Work instruction
Copy out each line below containing "Viewport".

[Materials provided Boundary: Start]

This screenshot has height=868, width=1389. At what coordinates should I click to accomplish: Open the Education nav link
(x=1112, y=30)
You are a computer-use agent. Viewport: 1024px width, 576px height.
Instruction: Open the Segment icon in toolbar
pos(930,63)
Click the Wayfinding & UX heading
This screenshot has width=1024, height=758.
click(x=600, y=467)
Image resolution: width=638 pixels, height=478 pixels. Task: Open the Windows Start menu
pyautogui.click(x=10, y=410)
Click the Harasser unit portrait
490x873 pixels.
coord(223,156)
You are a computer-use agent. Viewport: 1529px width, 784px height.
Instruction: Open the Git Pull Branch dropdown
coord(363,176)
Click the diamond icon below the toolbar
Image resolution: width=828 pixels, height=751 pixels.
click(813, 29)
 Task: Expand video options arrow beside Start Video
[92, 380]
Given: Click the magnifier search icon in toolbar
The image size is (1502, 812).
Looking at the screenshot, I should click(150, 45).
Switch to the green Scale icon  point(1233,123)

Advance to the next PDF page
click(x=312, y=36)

[Materials provided Boundary: End]

Response below
You are a computer-use agent. Viewport: 1024px width, 576px height.
You are a computer-use agent. Viewport: 1529px width, 784px height.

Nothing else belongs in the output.